* _INSTRUCTIONS FOR THE TASK_: Quote the lines starting at the one containing "Given: Click the tallest bar for April" and ending at the one containing "Click empty order", word for word.

* _RECORD LIST_:
--------------------

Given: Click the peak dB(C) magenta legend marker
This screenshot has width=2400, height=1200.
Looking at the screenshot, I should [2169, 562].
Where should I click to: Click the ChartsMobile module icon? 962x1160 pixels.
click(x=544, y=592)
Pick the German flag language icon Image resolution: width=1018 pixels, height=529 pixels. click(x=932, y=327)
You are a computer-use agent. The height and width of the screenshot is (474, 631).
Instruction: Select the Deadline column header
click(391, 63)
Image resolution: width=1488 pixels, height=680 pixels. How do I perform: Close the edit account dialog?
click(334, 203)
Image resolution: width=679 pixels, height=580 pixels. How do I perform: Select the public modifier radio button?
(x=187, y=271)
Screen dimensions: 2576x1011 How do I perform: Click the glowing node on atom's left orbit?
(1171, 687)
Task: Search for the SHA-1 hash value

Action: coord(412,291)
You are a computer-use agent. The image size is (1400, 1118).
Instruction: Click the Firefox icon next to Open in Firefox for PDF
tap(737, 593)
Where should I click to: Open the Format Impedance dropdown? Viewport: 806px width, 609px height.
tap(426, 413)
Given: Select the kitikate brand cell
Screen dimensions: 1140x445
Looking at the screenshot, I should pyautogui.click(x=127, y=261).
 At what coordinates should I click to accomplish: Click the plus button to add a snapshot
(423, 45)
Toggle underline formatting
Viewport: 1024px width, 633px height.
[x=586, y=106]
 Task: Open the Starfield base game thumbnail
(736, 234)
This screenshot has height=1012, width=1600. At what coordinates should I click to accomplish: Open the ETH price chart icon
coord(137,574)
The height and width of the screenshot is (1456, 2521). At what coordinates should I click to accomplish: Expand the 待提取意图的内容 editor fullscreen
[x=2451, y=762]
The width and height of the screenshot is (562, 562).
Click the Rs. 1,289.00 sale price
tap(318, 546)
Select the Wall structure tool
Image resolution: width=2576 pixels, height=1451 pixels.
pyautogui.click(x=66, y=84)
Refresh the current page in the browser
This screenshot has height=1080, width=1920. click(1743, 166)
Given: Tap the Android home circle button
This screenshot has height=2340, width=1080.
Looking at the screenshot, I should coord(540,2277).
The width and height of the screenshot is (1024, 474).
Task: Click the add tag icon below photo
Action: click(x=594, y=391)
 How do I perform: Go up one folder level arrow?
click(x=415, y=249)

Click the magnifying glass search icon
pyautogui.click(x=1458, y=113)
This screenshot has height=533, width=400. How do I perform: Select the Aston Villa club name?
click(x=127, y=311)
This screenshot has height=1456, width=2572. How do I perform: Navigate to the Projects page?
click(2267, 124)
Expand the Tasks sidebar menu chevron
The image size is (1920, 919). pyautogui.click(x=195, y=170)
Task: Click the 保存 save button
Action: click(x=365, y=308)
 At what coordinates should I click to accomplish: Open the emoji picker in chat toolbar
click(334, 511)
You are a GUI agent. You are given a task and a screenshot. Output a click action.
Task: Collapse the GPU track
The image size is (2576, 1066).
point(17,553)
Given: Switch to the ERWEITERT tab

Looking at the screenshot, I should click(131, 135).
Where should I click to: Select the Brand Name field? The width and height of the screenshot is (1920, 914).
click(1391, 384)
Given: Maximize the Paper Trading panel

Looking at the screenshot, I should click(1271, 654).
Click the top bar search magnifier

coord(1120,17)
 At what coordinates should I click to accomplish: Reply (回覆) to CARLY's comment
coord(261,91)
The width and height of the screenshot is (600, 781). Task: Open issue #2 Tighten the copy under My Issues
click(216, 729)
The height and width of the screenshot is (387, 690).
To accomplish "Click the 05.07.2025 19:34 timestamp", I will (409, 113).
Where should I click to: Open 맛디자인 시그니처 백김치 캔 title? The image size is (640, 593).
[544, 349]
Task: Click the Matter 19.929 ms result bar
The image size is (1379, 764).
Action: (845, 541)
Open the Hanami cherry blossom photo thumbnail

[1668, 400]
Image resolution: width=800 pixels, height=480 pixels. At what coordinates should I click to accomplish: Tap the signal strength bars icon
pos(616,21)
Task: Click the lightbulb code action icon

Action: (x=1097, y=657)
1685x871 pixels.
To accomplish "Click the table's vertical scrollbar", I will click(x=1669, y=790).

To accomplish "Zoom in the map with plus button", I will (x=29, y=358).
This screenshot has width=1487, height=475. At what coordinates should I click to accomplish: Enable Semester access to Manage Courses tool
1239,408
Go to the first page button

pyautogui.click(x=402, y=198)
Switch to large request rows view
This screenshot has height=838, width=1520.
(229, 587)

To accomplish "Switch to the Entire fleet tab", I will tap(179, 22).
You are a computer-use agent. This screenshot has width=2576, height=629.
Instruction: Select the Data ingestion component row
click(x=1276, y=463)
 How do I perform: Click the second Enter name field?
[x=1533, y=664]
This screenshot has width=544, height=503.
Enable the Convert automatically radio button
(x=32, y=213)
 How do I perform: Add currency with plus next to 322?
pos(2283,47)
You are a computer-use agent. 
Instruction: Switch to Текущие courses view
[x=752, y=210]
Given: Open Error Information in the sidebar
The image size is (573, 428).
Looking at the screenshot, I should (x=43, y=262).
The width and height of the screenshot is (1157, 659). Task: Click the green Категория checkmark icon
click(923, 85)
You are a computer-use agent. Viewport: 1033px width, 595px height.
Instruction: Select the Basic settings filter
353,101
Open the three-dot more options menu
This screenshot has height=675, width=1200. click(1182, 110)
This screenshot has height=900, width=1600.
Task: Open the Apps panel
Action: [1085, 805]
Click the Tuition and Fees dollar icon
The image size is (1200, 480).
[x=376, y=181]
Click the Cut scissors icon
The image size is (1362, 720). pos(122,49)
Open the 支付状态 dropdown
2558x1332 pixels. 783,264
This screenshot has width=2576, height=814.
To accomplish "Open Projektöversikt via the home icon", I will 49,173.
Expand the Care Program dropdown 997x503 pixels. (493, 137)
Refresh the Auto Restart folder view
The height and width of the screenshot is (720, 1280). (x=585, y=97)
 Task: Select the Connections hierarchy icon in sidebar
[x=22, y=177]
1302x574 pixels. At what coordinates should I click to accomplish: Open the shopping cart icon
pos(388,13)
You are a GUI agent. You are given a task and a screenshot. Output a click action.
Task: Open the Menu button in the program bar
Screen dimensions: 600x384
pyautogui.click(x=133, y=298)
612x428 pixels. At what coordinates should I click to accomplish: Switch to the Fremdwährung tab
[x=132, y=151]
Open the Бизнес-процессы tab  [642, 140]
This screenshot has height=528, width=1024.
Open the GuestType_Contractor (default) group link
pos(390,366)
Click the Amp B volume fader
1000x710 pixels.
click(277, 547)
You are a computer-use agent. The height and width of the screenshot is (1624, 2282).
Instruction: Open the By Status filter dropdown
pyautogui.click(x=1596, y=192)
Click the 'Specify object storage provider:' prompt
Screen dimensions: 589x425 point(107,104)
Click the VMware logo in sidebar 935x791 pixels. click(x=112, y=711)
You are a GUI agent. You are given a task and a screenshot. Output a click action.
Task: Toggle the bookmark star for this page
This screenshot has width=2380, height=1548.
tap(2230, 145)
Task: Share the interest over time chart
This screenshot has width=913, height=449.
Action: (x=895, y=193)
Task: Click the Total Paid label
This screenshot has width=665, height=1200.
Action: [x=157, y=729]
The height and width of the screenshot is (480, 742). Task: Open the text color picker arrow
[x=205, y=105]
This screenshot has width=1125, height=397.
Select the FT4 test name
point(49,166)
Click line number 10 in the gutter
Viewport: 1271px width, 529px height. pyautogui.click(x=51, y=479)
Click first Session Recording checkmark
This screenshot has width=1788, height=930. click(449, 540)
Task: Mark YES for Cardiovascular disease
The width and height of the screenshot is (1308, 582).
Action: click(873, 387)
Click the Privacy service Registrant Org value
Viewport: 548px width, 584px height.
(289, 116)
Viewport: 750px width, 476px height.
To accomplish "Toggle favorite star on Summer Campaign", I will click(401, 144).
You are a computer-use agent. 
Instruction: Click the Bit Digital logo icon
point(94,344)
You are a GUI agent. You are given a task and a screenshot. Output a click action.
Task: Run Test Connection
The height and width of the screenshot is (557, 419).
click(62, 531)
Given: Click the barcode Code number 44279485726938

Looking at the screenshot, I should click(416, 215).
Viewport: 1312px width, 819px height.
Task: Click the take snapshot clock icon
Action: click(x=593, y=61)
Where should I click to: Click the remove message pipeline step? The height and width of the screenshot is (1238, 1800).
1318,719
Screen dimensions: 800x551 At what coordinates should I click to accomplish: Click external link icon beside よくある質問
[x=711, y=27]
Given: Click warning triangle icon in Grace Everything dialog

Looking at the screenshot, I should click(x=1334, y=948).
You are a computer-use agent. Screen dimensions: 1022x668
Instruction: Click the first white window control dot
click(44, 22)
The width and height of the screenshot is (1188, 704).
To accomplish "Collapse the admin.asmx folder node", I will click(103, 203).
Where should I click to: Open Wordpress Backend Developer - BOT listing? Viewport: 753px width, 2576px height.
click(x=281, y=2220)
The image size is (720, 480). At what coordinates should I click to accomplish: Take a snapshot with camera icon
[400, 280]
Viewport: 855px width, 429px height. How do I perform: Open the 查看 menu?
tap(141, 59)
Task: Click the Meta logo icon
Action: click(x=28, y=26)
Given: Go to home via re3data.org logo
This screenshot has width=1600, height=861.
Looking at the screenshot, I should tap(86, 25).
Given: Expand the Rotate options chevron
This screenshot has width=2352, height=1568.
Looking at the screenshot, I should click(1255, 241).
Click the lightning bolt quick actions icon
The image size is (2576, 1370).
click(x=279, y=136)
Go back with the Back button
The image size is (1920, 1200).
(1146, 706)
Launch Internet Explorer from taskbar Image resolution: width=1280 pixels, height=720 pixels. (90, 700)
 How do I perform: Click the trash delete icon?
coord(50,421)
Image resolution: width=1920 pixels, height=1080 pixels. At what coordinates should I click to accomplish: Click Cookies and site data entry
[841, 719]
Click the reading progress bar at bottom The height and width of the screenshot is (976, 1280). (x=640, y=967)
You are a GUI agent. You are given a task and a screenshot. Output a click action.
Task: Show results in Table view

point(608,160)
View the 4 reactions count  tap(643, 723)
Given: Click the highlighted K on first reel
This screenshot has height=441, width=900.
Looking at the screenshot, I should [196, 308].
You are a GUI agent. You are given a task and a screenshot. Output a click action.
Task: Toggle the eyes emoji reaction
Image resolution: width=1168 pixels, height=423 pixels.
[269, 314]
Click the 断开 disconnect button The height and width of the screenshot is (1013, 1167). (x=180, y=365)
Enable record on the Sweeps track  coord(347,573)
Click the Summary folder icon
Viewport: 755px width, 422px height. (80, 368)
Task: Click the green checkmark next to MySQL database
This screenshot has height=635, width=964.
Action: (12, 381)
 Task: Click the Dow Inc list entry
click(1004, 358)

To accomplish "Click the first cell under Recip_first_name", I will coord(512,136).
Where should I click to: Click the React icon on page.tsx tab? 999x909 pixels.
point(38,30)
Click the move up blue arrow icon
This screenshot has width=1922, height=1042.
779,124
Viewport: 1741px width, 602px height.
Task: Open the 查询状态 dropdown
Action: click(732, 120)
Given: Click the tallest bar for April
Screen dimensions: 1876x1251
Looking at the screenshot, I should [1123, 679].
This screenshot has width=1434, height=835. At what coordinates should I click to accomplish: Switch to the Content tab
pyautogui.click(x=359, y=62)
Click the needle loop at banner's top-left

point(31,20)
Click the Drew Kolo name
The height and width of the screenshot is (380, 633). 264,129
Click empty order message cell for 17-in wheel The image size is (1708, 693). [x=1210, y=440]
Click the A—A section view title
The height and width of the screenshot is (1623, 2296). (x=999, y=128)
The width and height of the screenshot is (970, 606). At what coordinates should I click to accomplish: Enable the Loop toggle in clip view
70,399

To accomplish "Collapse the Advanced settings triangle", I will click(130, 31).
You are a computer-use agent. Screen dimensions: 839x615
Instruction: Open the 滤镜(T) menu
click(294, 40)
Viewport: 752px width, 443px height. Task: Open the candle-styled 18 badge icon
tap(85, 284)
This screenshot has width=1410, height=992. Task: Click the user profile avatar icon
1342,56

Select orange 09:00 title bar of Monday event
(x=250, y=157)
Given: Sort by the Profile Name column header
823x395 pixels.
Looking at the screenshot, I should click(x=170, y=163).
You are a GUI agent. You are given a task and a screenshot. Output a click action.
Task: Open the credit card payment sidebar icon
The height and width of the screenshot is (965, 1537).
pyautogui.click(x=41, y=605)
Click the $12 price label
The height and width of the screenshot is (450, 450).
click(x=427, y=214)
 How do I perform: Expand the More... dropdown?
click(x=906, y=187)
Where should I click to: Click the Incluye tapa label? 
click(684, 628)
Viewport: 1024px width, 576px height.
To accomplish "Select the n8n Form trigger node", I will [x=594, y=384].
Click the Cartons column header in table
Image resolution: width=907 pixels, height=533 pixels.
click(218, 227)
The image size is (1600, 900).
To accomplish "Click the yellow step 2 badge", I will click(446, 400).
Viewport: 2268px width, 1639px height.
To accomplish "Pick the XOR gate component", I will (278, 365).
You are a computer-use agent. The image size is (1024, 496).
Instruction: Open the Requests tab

--------------------

* _EXERCISE RESULT_:
Given: Click the tallest bar for April
Screen dimensions: 1876x1251
Looking at the screenshot, I should [1123, 679].
This screenshot has width=1434, height=835. At what coordinates should I click to accomplish: Switch to the Content tab
pyautogui.click(x=359, y=62)
Click the needle loop at banner's top-left

point(31,20)
Click the Drew Kolo name
The height and width of the screenshot is (380, 633). 264,129
Click empty order message cell for 17-in wheel The image size is (1708, 693). [x=1210, y=440]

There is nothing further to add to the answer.